October 04, 2003

Bedside Manner Goes High Tech

Baptist Hospital, operated by Baptist Health South Florida, is a 551-bed facility in Miami conducting a pilot program that may well presage a transformation in patient care.

By Ted Kinni, Contributing Writer

Baptist Hospital, operated by Baptist Health South Florida, is a 551-bed facility in Miami conducting a pilot program that may well presage a transformation in patient care. Its transformation of a hospital bed into a highly personalized technology center is driven by a suite of computerized equipment and software installed at each bedside in the hospital's 51-bed Cardiovascular Step-down Unit. The unit monitors patients with complex heart diseases.

"I have been a nurse for 30 years and I don't think there is any one product or opportunity to pilot that I have been more excited about," says Joan Clark, Baptist Hospital's VP for Patient Care and Chief Nursing Officer. "It's break-through technology."

Clark is referring to PatientStation, from Cardinal Health subsidiary Pyxis Corp. (which competes with Omnicell, McKesson and AmerisourceBergen's Bridge Medical). It consists of a networked computer next to the patient's bed with a flat screen monitor that swings over the bed. It not only brings information, but also dispenses appropriate medications and supplies, individually personalized for each patient at the point of care.

The monitor is a portal for both patients and caregivers. From their beds, patients can access the Internet, concierge services, health-related education programming, television and movies, as well as their own medical records and billing info. There is also a Web cam for friends and family who can't make it to the hospital.

Doctors can use the system to access the patient's records, test results, x-rays and ultrasounds on the spot. They can also access databases that offer specialized medical information pertaining to the patient's treatment, and can instantly send prescriptions to the hospital pharmacy.

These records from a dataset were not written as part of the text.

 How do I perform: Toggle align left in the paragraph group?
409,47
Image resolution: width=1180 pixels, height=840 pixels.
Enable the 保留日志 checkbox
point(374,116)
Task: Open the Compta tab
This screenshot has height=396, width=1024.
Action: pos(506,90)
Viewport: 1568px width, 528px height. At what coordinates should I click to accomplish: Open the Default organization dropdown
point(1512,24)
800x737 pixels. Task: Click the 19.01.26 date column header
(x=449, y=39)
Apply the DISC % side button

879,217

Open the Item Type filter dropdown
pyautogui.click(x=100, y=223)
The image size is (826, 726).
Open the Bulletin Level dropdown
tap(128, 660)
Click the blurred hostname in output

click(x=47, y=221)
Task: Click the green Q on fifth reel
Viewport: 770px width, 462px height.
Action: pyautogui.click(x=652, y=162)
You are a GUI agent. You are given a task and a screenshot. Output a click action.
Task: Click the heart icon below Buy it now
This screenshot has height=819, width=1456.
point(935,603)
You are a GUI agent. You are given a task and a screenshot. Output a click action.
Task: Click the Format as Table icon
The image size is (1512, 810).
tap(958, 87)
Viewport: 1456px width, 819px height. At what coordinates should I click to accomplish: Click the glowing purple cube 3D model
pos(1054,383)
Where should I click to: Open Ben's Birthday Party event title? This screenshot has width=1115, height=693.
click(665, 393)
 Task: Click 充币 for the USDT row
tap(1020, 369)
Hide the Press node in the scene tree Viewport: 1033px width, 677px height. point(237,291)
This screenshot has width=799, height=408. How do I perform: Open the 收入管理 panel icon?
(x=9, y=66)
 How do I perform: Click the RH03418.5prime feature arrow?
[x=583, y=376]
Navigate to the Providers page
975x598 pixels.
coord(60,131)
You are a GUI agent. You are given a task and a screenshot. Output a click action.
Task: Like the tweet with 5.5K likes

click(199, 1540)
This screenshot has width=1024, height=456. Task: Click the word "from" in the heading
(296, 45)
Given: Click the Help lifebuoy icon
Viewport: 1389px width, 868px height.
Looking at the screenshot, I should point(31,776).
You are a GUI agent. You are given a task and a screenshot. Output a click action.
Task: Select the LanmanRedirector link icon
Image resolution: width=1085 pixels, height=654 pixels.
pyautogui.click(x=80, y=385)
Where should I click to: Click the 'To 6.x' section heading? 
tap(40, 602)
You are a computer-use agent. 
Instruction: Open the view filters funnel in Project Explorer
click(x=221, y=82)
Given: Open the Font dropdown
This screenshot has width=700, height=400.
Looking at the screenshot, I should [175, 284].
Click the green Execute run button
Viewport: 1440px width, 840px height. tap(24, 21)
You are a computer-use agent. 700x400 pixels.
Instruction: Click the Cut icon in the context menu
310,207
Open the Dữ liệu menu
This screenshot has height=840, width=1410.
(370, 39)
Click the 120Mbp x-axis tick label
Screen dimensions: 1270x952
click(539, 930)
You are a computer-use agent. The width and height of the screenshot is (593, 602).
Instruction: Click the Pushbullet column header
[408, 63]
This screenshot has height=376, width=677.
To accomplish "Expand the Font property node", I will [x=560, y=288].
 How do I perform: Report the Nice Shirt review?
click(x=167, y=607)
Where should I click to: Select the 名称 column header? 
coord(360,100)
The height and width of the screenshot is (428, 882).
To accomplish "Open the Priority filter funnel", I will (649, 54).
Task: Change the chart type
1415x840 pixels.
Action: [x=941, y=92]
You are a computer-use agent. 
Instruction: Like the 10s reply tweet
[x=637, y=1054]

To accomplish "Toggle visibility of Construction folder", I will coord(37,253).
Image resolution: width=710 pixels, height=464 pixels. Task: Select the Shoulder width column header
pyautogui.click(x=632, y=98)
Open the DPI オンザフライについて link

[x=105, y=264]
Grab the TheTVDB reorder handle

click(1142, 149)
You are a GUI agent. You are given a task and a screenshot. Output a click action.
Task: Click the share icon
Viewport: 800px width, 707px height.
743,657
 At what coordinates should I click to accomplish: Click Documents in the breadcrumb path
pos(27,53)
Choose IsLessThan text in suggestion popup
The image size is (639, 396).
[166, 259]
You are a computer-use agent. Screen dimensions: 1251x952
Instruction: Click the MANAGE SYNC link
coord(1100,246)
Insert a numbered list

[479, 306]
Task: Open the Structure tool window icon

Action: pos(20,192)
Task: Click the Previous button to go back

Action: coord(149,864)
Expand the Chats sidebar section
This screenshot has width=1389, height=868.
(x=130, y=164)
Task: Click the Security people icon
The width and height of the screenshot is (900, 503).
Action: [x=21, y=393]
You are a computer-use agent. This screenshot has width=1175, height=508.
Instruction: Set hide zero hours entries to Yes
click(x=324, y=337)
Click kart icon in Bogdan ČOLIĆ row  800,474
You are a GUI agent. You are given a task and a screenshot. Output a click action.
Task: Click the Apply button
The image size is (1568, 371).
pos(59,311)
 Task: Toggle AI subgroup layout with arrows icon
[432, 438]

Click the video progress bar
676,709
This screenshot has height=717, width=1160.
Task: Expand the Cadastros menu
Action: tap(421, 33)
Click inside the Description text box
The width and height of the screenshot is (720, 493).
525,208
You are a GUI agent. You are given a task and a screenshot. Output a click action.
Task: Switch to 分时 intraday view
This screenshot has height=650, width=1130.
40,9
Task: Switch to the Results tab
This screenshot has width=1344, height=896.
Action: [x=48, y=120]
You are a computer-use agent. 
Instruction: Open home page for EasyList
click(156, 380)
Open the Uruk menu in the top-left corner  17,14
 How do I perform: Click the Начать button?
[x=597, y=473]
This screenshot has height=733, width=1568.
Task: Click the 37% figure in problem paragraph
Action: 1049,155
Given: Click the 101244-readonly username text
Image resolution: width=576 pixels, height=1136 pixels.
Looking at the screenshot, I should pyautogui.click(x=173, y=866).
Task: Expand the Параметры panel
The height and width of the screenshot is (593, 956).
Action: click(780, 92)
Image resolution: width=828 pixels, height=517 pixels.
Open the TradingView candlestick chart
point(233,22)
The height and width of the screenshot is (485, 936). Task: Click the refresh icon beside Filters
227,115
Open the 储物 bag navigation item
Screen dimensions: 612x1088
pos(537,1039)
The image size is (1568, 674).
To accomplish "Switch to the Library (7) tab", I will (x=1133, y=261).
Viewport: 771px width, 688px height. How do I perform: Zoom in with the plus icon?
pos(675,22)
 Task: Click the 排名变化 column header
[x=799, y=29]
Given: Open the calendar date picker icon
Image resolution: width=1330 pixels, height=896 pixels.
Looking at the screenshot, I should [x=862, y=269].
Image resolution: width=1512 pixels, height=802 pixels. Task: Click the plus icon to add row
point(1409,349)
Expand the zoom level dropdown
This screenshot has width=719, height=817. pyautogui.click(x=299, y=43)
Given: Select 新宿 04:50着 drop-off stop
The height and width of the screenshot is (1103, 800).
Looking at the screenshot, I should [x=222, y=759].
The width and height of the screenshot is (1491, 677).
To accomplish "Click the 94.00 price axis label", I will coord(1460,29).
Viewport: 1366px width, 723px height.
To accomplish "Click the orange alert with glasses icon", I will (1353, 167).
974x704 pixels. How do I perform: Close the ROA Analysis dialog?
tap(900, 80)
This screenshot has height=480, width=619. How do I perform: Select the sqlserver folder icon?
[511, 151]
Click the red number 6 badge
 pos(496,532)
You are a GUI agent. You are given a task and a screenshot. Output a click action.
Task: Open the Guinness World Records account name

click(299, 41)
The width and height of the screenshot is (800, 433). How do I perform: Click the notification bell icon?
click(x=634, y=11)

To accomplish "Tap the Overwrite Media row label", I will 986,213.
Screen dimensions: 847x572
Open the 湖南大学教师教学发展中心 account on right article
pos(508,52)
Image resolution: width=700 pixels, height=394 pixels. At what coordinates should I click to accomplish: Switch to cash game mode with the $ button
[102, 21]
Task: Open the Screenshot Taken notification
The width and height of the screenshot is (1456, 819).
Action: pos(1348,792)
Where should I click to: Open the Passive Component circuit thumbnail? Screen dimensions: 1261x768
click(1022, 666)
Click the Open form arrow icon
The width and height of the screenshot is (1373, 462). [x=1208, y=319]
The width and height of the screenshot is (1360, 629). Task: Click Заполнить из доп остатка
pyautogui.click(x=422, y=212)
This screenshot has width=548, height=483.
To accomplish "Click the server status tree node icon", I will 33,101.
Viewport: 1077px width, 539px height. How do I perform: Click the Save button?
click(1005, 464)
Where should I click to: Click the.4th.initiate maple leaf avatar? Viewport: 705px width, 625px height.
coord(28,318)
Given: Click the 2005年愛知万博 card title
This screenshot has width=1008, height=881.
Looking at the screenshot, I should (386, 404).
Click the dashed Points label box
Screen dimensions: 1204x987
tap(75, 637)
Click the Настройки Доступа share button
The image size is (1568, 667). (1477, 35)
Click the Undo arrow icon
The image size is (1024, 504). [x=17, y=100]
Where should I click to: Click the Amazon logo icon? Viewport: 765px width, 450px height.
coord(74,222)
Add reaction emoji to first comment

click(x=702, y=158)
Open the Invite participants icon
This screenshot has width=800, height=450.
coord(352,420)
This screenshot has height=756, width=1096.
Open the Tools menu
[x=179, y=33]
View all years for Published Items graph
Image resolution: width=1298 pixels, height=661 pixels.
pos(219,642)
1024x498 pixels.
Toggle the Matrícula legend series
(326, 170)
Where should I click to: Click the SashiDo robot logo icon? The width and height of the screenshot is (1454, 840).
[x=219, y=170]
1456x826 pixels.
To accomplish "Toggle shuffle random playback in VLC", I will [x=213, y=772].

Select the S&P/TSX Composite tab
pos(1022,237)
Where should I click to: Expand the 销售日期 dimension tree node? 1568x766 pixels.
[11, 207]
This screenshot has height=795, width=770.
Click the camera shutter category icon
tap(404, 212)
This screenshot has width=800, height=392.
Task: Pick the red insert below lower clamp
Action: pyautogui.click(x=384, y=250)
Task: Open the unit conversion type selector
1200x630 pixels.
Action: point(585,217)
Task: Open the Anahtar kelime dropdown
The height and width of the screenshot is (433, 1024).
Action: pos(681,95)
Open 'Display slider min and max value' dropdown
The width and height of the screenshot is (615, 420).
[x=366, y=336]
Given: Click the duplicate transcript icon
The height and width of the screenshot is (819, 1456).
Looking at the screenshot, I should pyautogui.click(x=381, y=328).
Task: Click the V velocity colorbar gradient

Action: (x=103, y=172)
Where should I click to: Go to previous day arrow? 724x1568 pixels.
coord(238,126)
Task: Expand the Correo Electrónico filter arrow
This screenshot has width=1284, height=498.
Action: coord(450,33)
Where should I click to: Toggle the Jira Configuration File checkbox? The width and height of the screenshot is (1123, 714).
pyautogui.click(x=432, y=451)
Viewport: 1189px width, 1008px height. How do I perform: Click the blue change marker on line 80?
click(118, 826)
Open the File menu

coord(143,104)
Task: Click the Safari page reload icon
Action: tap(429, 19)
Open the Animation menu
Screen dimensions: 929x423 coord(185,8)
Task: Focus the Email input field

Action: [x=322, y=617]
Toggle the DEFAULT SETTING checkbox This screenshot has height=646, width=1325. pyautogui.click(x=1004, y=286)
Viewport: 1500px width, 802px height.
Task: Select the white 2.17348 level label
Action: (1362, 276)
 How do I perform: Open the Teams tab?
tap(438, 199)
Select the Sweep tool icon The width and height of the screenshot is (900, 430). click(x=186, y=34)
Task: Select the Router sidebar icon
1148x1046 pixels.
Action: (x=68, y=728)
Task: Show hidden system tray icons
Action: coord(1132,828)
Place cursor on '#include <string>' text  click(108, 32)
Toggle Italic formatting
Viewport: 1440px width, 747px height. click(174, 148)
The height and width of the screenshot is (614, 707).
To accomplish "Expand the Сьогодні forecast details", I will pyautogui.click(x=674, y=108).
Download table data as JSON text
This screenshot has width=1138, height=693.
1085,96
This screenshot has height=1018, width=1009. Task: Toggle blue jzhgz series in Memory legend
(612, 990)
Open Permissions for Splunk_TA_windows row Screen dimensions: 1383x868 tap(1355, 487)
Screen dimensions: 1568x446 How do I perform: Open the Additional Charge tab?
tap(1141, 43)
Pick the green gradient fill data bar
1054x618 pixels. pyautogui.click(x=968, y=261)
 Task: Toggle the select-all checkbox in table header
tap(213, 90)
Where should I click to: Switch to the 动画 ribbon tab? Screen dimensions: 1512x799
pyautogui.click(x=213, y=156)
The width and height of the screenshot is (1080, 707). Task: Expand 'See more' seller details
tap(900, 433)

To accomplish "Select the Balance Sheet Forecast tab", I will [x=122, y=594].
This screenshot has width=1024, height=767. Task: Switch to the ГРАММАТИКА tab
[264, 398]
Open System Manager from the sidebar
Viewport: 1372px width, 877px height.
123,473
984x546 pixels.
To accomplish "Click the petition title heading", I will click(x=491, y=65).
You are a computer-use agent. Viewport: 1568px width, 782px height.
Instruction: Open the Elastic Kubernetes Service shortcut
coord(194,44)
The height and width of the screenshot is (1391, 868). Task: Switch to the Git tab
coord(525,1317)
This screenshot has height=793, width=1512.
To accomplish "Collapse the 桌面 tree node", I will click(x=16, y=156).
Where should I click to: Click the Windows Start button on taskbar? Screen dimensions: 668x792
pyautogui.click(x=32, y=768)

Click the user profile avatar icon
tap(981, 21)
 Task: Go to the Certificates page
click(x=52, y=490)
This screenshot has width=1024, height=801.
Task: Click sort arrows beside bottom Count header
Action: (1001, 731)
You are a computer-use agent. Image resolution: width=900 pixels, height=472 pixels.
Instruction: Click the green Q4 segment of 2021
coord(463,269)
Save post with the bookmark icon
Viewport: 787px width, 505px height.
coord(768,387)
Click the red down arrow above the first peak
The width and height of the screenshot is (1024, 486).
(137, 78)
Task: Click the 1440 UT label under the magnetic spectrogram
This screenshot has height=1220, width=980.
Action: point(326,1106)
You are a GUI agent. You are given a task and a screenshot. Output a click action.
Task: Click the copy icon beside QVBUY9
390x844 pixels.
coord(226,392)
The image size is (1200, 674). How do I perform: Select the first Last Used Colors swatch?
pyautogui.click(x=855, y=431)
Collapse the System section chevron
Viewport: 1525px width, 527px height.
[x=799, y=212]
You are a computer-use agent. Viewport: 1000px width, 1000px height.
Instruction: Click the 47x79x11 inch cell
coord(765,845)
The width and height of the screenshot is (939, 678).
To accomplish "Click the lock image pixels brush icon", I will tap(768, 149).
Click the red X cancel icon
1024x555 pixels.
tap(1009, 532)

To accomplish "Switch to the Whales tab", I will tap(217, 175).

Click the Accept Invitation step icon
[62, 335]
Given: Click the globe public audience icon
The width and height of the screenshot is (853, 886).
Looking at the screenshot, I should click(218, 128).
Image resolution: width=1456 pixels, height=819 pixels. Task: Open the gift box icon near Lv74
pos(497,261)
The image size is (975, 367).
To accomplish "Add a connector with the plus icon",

The most revolutionary aspect of the system, Clark says, is its ability to dispense medications and supplies. "A problem we have had with nursing workflow back to the Dark Ages is that the supplies and the medications aren't necessarily where the nurse needs them in order to provide a timely response to the patient," says Clark. "I was constantly walking back and forth to get the equipment that I need, to get the supplies that I need, and to get the medications that I need."

Now, these items, as specified for each individual patient, are placed in secured cubicles stored in locked, computer-operated drawers attached to the system that the nurses have nicknamed "minibars." When a patient needs medication, the nurse validates it on the screen, and a drawer opens containing a bar-coded "cubie" enclosing the exact medication and dose prescribed for the patient.

Patient safety and the timely delivery of care are significantly improved. Studies suggest that as many as 98,000 patients per year die from medical errors and the average award in a lawsuit involving a medication error is $636,844. Further, the performance of doctors, nurses and pharmacists -- those people with the most critical and costly skills in the hospitals -- is enhanced. The system streamlines operations while personalizing the patient's stay.

Patient data is very sensitive, so security is paramount to the success of the pilot. PatientStation offers various levels of access depending on the sensitivity of information, supplies and medications. It employs a combination of ID badges, passwords and fingerprint technology for security.

As a result of the pilot project's success, Baptist Health South Florida plans to install consoles at every bed in its five-hospital network, a $33 million investment over the next 10 years.